[START DATA FOR THIS TASK]

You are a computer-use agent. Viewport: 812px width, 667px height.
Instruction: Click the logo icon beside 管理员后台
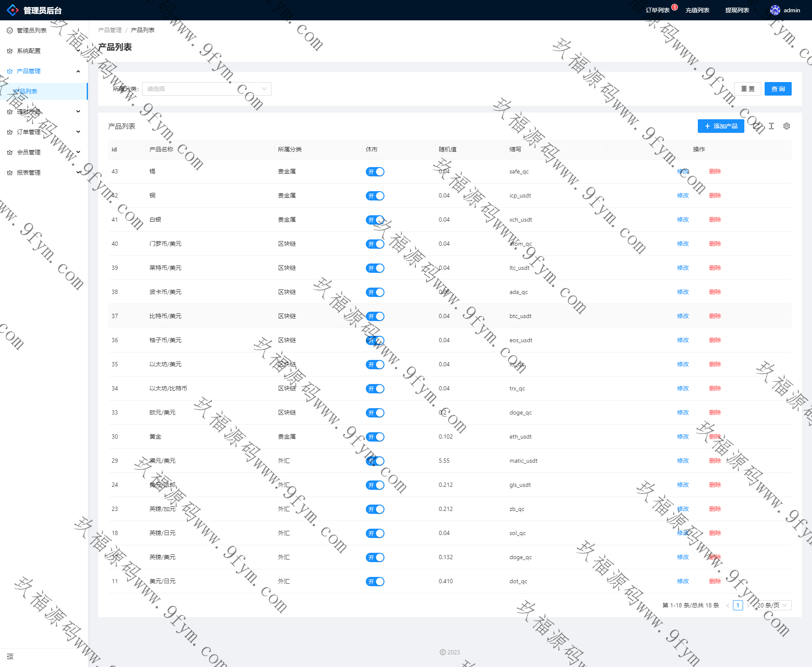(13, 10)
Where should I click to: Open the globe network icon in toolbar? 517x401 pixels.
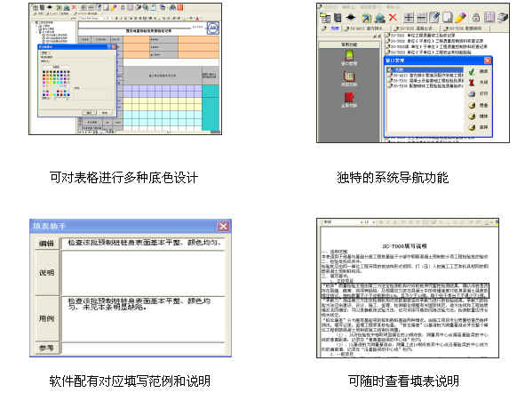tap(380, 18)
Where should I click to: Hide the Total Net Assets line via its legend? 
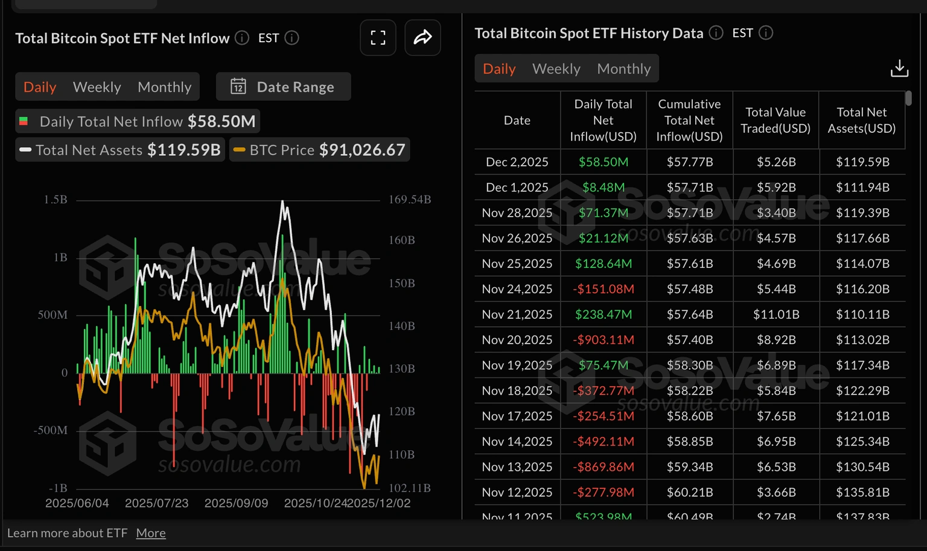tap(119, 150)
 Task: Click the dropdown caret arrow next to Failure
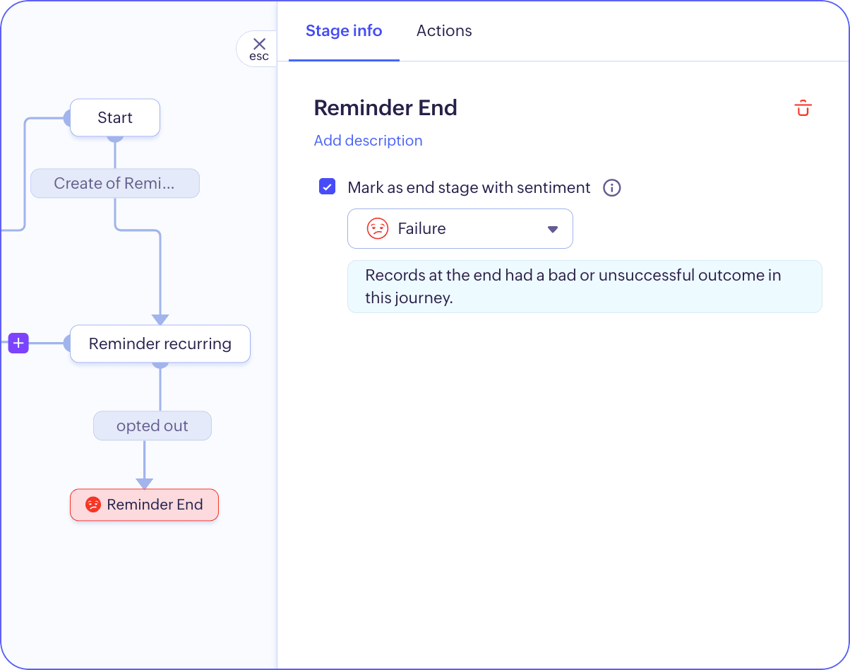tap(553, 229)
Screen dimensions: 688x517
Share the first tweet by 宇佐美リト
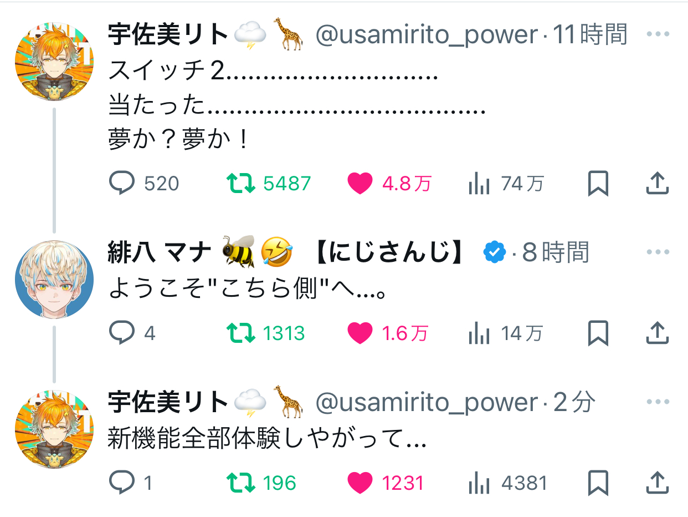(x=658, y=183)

[END DATA FOR THIS TASK]
[START DATA FOR THIS TASK]

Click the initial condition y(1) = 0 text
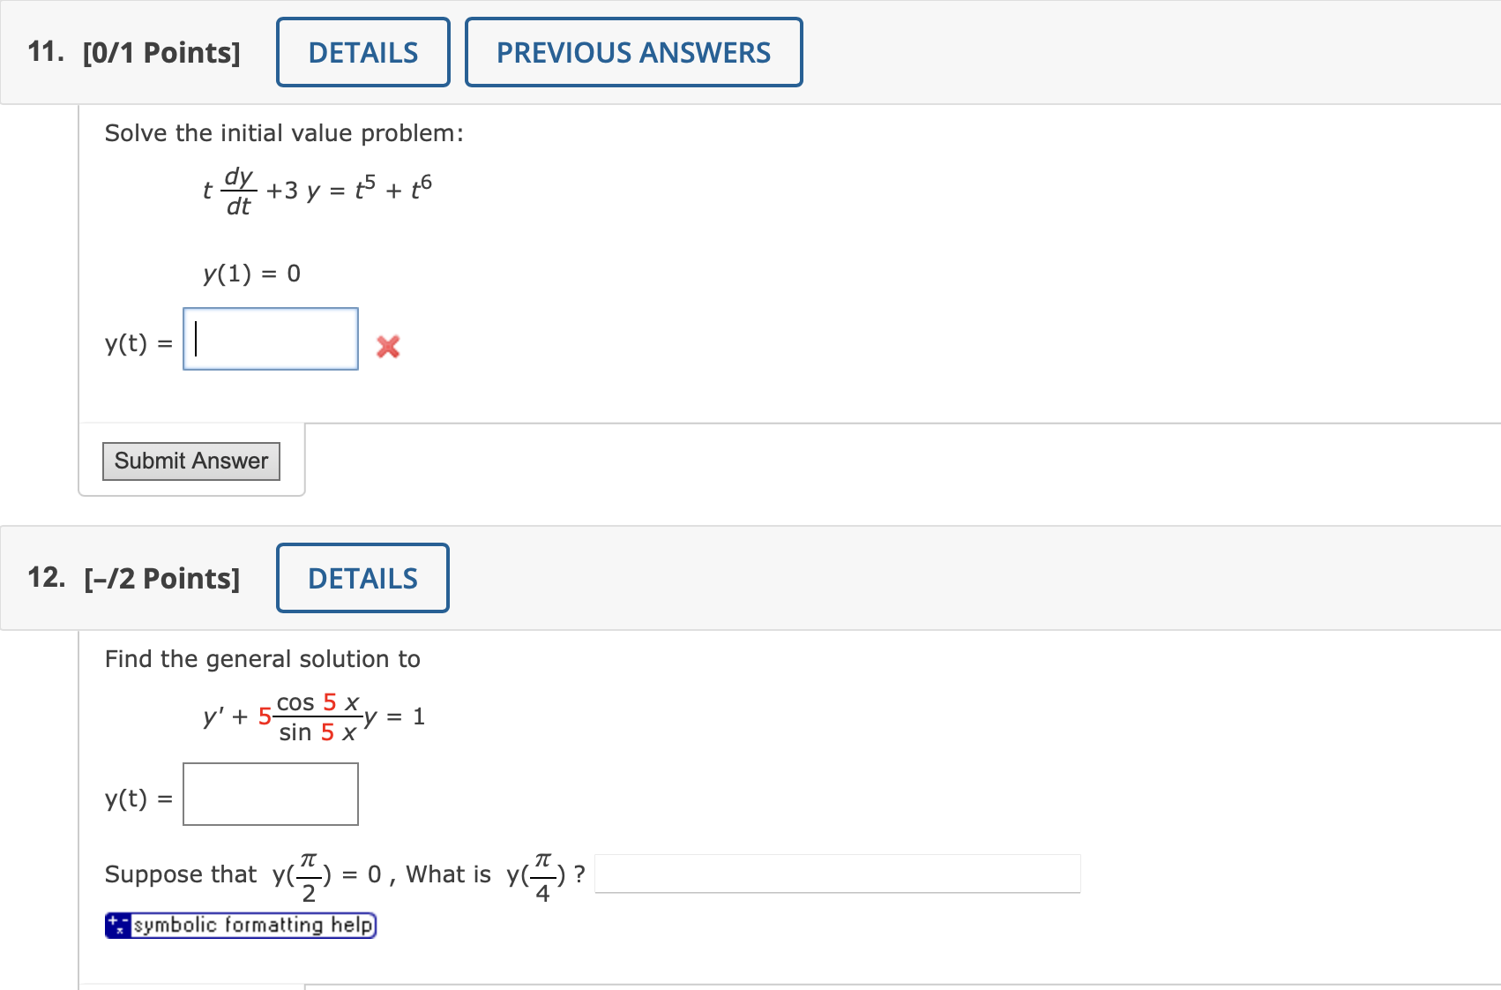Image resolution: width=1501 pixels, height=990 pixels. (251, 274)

[END DATA FOR THIS TASK]

Give the part of the entries above that opens with the line containing "Where should I click to: Hide" and closes with the line containing "(x=658, y=183)", both lines included, as a Markdown table with the columns Row and Text. Number each row, skip blank lines, and leave the pictures out.

RESULT OF THE TASK:
| Row | Text |
|---|---|
| 1 | Where should I click to: Hide the Total Net Assets line via its legend?  |
| 2 | tap(119, 150) |
| 3 |  Task: Click the dropdown caret arrow next to Failure |
| 4 | tap(553, 229) |
| 5 | Screen dimensions: 688x517 |
| 6 | Share the first tweet by 宇佐美リト |
| 7 | (x=658, y=183) |